Other non-OOP 'tactical' guidance, such as functional / functional-reactive / actor-driven, etc. DDD is harder to come by.




In my copy of the blue book, "Strategic Design" is Part IV, and there is no "Tactical Patterns" part or chapter. To be honest, I've only quickly read through Part IV, cherry-picking a couple of concepts, because it concentrates on techniques for dealing with very large domain models and/or very large organizations.

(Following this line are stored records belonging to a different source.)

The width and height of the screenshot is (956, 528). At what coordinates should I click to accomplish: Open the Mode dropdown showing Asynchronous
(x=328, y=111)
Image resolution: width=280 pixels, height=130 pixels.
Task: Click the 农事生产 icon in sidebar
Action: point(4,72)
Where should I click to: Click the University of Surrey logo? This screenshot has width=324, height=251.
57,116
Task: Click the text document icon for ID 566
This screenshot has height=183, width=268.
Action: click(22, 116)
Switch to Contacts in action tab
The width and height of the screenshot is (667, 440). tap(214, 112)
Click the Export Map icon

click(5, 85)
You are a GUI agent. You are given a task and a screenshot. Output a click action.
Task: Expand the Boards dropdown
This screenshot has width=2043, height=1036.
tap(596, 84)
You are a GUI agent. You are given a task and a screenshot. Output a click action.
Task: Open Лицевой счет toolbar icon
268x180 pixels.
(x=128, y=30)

I think the good and bad are interleaved together throughout the book. Part I Chapter 2, "Communication and the Use of Language," is the one chapter I wish everybody I work with would read and digest. I think establishing a consistent language about the domain that is shared across functional groups is critical, so the domain terminology used in source code and comments is consistent with the terminology engineers use when talking with product and customer support. Part I Chapter 3 contains the clearest statement of (what I think is) the core error: "Tightly relating the code to an underlying model [which context makes clear is the domain model] gives the code meaning and makes the model relevant." The rest of the book is like that for me, alternating between vigorously nodding my head and yelling "WHY WOULD YOU TELL PEOPLE THAT," sometimes within the same chapter.

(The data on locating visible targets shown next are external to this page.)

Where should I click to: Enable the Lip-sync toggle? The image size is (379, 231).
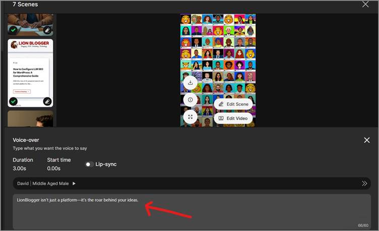(x=89, y=164)
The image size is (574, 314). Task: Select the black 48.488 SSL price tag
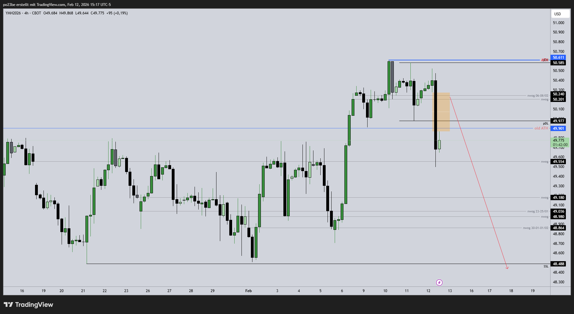point(558,264)
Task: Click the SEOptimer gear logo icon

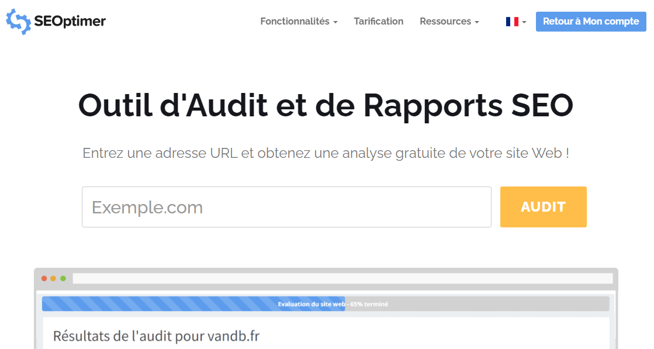Action: [18, 22]
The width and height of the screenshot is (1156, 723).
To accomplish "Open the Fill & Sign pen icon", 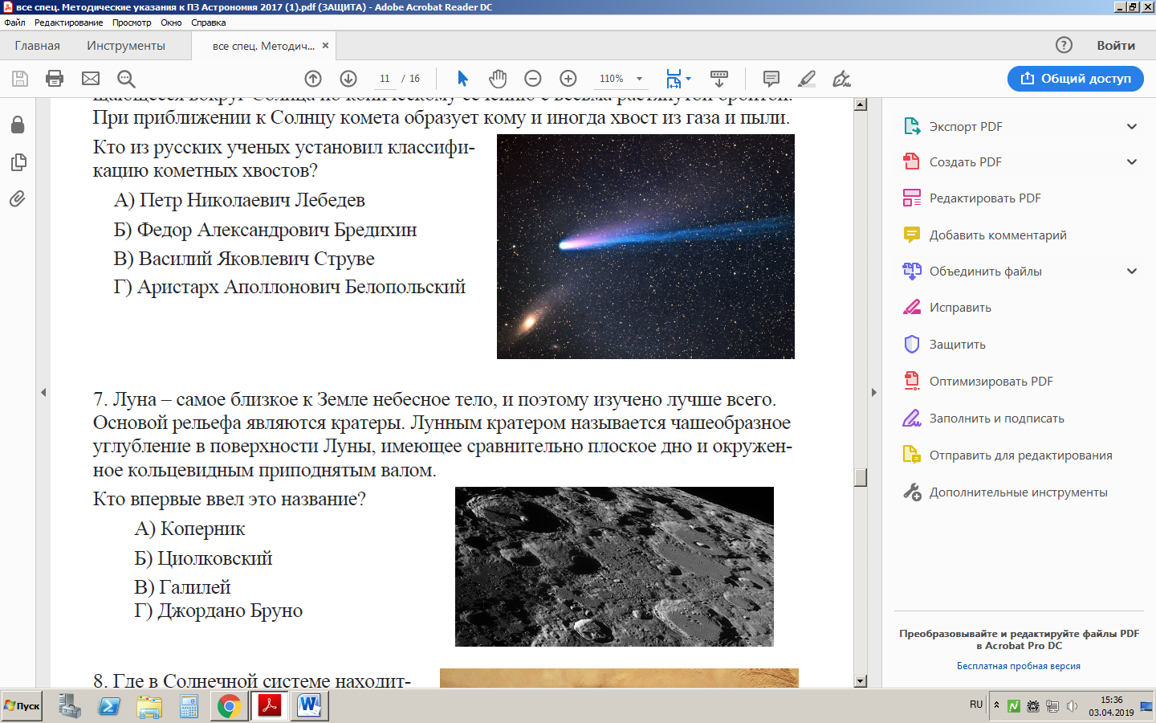I will coord(841,78).
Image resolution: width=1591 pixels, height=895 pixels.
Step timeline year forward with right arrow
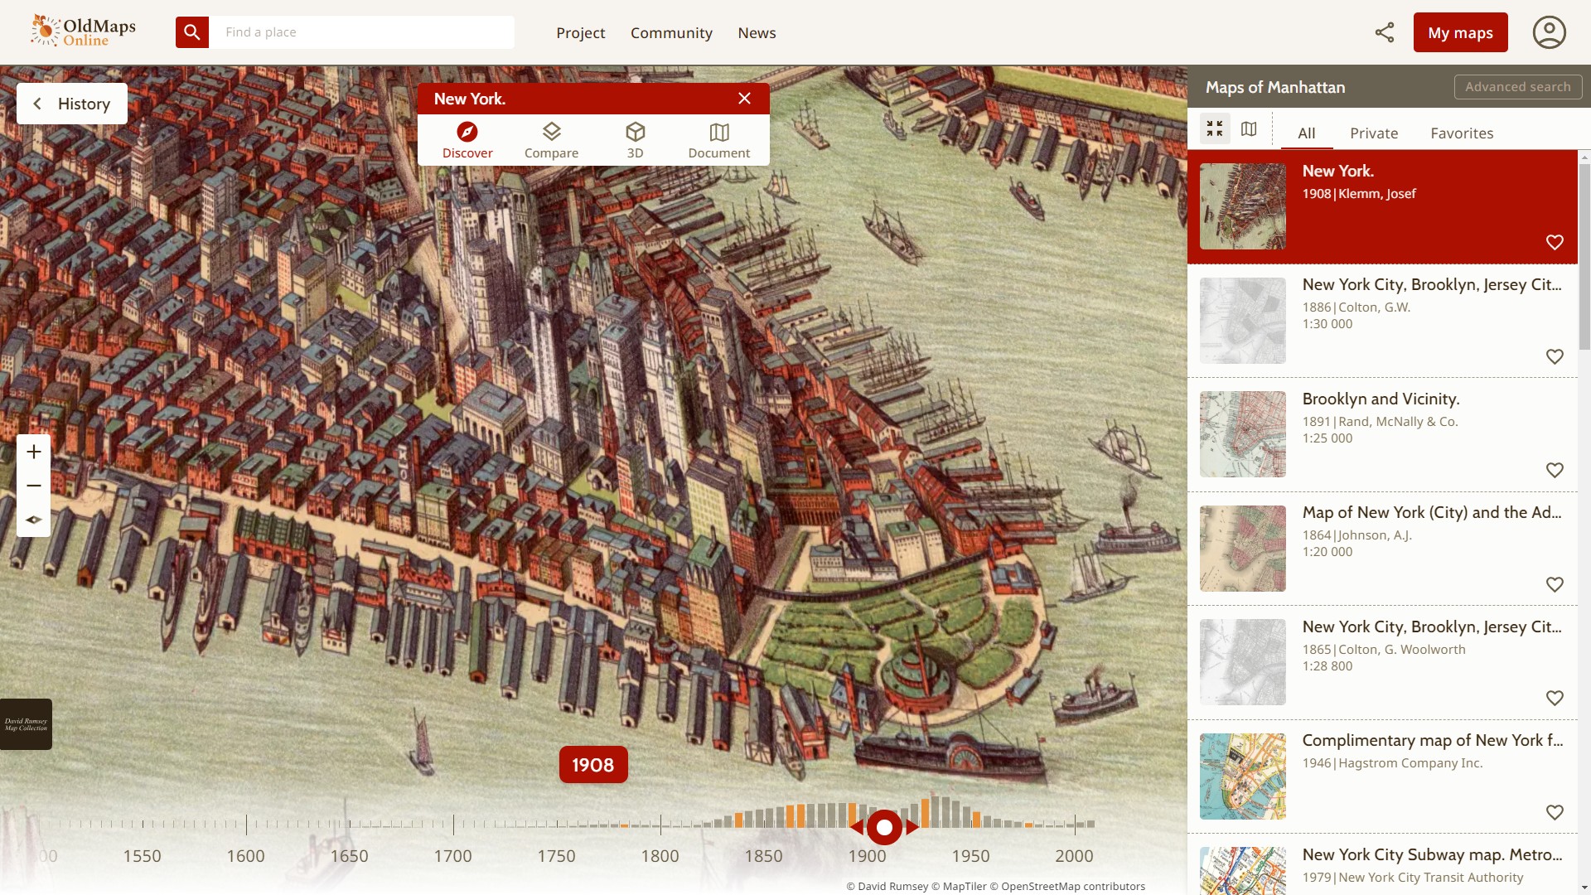(912, 827)
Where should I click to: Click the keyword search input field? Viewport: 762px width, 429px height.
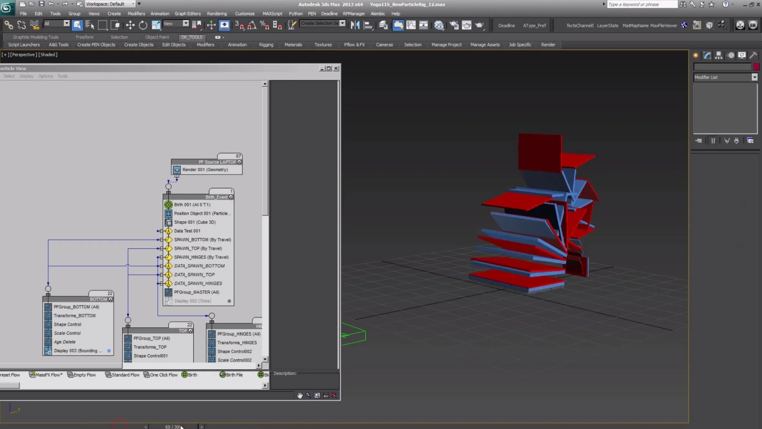coord(641,4)
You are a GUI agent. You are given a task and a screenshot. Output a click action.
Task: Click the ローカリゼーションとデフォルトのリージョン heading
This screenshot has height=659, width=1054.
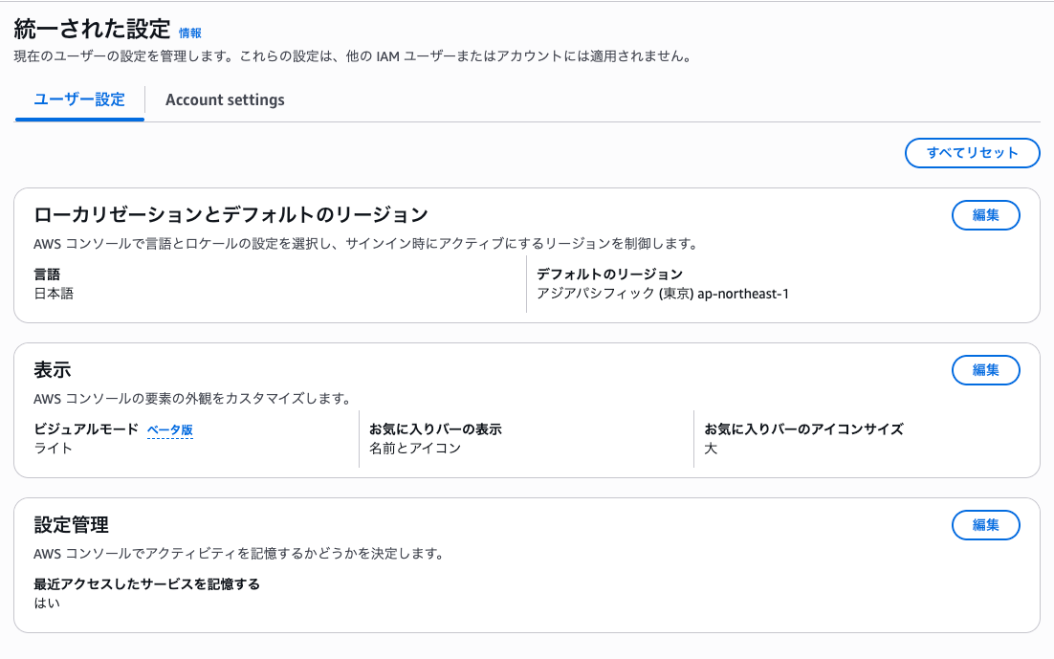[x=231, y=214]
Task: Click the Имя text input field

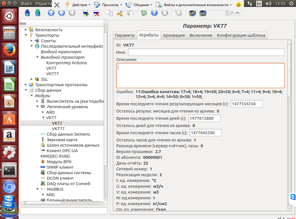Action: click(206, 52)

I suspect overall there's a communication issue with the book, where he focuses entirely on the themes of DDD and only occasionally gives lip service to other aspects of design. For example, when he says that module names and structures should reflect domain concepts, I think, "Yeah, that's really nice to the extent you can accomplish that, but you also want your module names and structures to reflect the logical structure of your program, so somebody can look at it and see how it works." You have these two aspects that should ideally both be legible in the code, but the DDD book doesn't show much respect for competing design priorities. In fact, it often warns against the dangers of being led astray by other design perspectives, such as architectural ones. Like so many other OO methodologies, the overwhelming thrust of the book is that if you attend to what it's teaching you, everything else will take care of itself.

A priest once told me, a good priest will tell you when you need a lawyer, a good lawyer will tell you when you need a therapist, a good therapist will tell you when you need a doctor, and a good doctor will tell you when you need a priest. Be careful with an expert who always tells you that their expert perspective is what you need. The DDD book is definitely that kind of expert you have to be careful with.